AWS CloudWatch is Amazon’s monitoring service which provides logging and alarm functionalities and used with almost every AWS service available.
Monitoring helps us drive to improvements of the experience for our stakeholders and architecture.
CloudWatch monitors AWS resources using matrices, alarms and alerts. Using the matrices, you can have alarms fire (e.g. CPU utilization is at 85%).
AWS CloudWatch provides metrics about your various AWS resources and allows you to monitor the performance and health of your applications. It collects data from your cloud resources in the form of logs or events and creates visualizations of these metrics so that you can see how all your resources are performing.
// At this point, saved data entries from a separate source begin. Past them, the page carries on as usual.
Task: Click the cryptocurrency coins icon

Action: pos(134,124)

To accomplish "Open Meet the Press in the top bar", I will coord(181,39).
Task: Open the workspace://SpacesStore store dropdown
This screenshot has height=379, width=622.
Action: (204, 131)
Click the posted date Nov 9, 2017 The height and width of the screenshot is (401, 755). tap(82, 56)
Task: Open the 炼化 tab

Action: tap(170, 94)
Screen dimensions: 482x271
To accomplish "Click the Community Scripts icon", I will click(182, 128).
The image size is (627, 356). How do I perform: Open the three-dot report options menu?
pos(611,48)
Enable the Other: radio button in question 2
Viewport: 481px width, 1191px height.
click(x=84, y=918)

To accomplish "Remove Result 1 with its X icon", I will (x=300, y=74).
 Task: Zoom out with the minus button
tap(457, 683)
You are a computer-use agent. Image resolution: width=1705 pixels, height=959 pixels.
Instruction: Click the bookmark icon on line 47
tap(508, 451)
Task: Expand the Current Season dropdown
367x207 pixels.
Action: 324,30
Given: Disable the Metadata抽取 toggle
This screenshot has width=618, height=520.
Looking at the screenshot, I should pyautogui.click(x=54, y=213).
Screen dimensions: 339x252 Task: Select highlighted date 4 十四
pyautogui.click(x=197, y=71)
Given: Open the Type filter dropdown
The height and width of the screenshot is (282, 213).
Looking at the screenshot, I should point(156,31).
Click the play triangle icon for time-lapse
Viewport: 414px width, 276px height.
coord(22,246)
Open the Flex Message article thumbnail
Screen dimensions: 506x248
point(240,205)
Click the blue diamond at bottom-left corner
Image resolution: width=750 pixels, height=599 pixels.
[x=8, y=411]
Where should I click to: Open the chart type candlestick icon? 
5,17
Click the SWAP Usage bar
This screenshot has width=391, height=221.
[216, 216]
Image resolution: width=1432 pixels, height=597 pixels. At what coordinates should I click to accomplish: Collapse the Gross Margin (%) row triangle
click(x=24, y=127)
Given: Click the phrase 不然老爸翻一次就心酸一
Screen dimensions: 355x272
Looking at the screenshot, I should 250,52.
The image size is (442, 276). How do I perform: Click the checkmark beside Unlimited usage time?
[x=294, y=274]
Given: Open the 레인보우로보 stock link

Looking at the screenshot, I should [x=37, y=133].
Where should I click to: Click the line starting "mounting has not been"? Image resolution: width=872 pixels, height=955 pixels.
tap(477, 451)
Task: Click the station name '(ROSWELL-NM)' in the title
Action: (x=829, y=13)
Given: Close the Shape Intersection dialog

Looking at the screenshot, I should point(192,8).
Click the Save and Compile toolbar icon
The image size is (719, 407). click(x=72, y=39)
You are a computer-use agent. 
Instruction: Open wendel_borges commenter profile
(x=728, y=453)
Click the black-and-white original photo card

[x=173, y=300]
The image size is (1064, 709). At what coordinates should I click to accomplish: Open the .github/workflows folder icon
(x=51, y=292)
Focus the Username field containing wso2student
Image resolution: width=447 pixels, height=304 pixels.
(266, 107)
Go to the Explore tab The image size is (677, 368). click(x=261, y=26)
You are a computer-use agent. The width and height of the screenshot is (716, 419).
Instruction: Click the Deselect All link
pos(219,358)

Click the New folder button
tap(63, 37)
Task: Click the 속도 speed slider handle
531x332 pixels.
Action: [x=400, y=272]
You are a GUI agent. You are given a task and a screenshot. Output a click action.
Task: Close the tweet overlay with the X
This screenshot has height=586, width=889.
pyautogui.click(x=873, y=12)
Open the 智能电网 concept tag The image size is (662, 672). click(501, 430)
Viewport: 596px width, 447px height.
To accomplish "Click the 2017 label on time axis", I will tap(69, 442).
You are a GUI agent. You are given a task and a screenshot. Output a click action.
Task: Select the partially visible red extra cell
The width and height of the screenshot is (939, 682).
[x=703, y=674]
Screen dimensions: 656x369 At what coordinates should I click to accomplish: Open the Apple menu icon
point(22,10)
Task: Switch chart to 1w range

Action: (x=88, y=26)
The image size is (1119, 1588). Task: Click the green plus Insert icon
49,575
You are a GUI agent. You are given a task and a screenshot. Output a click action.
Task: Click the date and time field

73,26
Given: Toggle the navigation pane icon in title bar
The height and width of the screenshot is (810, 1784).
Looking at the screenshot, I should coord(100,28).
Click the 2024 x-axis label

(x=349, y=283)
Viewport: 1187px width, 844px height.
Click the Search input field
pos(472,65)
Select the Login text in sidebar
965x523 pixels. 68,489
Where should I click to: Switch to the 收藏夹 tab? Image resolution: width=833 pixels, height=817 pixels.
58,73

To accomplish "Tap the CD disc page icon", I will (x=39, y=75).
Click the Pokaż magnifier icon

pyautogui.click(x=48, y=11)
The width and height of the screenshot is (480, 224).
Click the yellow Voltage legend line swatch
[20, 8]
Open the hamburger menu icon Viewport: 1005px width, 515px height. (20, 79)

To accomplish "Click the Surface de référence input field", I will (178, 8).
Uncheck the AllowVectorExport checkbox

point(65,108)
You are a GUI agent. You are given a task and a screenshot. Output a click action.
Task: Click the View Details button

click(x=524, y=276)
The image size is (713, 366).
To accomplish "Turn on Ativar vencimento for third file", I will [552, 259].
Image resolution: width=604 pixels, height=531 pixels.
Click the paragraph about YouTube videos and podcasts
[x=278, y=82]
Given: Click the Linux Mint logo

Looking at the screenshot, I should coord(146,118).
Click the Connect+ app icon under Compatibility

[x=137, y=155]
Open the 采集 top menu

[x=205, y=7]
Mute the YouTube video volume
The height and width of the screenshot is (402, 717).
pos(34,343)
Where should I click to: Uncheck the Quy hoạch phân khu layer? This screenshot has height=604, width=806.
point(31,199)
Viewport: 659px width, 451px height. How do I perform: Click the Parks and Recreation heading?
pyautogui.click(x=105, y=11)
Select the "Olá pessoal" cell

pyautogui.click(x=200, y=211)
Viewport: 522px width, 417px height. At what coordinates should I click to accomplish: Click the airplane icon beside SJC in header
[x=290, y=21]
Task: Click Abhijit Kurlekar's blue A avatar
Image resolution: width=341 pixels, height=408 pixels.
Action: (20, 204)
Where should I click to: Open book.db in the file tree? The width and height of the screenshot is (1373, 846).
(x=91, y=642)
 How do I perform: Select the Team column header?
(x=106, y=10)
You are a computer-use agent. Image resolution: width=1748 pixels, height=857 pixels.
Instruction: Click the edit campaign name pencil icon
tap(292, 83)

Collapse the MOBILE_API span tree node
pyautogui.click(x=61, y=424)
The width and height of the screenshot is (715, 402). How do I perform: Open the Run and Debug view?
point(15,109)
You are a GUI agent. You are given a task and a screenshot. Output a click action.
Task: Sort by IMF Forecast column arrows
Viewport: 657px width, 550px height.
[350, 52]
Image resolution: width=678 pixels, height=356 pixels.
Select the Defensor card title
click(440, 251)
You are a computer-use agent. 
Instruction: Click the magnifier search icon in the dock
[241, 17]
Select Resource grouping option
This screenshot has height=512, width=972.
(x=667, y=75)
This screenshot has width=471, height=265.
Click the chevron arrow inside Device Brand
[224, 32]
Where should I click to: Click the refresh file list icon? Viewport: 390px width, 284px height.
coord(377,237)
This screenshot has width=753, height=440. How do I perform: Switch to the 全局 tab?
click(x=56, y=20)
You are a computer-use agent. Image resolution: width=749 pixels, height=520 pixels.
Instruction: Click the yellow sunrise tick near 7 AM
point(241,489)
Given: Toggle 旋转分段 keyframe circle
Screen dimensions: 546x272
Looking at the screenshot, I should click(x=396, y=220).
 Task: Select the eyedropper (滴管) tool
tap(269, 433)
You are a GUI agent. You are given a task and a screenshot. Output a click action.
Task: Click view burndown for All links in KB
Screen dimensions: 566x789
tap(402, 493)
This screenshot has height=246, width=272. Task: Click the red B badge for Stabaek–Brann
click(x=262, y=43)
CloudWatch has a lot of features and use cases, however, our focus will be application logs and we will see how CloudWatch can help us with our application logging and monitoring.
I will be using .NET Core and NodeJS code samples for the demos, but principals are the same if you use Java, Python or other supported languages/run-times. Also focus will be on the application side, rather than infrastructure.
CloudWatch is integrated with many AWS Services. Following are few of the key services
- SNS messages (email, SMS, lambda execution etc.)
- EC2 autoscaling
- CloudTrail (API calls to AWS account, you can setup CloudWatch alerts)
- IAM: can control who can use CloudWatch.
- IAM: can use CloudTrail to monitor when requests are made to service using IAM credentials.
- Lambda (e.g. Run functions based on alerts).
CloudWatch has a lot of features, you can find more detailed and up to date information on official AWS Website on this link.
Each AWS service has CloudWatch metrics that you can use. They are typically defined as basic metric. Each metric is a set of data points published to CloudWatch over a period of time that you decide upon.